*Task description*. Repeat the entries shown below with every word and mark intact.

*Data extract*.
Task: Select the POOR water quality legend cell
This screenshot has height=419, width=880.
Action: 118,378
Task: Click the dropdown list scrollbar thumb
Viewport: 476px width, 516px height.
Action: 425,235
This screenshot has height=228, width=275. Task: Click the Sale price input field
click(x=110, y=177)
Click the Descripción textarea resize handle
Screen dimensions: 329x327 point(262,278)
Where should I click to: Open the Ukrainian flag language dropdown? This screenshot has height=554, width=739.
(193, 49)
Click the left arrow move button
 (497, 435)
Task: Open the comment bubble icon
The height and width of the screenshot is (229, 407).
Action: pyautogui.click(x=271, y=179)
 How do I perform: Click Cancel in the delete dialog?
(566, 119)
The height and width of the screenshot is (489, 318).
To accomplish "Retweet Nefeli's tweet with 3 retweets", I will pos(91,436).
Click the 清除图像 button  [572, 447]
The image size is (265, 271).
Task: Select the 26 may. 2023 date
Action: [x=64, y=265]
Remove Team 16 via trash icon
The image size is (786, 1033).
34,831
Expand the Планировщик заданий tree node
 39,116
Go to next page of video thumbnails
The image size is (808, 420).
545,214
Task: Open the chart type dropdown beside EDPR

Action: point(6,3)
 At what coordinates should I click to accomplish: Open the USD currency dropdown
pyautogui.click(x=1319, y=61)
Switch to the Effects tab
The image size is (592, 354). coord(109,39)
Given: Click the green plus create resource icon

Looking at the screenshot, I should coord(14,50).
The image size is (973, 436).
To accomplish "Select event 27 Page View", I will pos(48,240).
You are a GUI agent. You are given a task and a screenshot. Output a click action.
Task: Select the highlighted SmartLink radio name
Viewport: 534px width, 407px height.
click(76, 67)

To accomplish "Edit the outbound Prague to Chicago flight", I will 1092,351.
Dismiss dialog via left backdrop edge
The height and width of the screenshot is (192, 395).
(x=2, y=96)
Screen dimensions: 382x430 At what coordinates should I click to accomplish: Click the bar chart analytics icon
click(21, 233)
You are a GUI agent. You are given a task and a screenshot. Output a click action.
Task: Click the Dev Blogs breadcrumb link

*Written answer*.
Task: Select the POOR water quality legend cell
This screenshot has height=419, width=880.
Action: 118,378
Task: Click the dropdown list scrollbar thumb
Viewport: 476px width, 516px height.
Action: 425,235
This screenshot has height=228, width=275. Task: Click the Sale price input field
click(x=110, y=177)
Click the Descripción textarea resize handle
Screen dimensions: 329x327 point(262,278)
Where should I click to: Open the Ukrainian flag language dropdown? This screenshot has height=554, width=739.
(193, 49)
Click the left arrow move button
 (497, 435)
Task: Open the comment bubble icon
The height and width of the screenshot is (229, 407).
Action: pyautogui.click(x=271, y=179)
 How do I perform: Click Cancel in the delete dialog?
(566, 119)
The height and width of the screenshot is (489, 318).
To accomplish "Retweet Nefeli's tweet with 3 retweets", I will pos(91,436).
Click the 清除图像 button  [572, 447]
The image size is (265, 271).
Task: Select the 26 may. 2023 date
Action: [x=64, y=265]
Remove Team 16 via trash icon
The image size is (786, 1033).
34,831
Expand the Планировщик заданий tree node
 39,116
Go to next page of video thumbnails
The image size is (808, 420).
545,214
Task: Open the chart type dropdown beside EDPR

Action: point(6,3)
 At what coordinates should I click to accomplish: Open the USD currency dropdown
pyautogui.click(x=1319, y=61)
Switch to the Effects tab
The image size is (592, 354). coord(109,39)
Given: Click the green plus create resource icon

Looking at the screenshot, I should coord(14,50).
The image size is (973, 436).
To accomplish "Select event 27 Page View", I will pos(48,240).
You are a GUI agent. You are given a task and a screenshot. Output a click action.
Task: Select the highlighted SmartLink radio name
Viewport: 534px width, 407px height.
click(76, 67)

To accomplish "Edit the outbound Prague to Chicago flight", I will 1092,351.
Dismiss dialog via left backdrop edge
The height and width of the screenshot is (192, 395).
(x=2, y=96)
Screen dimensions: 382x430 At what coordinates should I click to accomplish: Click the bar chart analytics icon
click(21, 233)
You are a GUI agent. You are given a task and a screenshot. Output a click action.
Task: Click the Dev Blogs breadcrumb link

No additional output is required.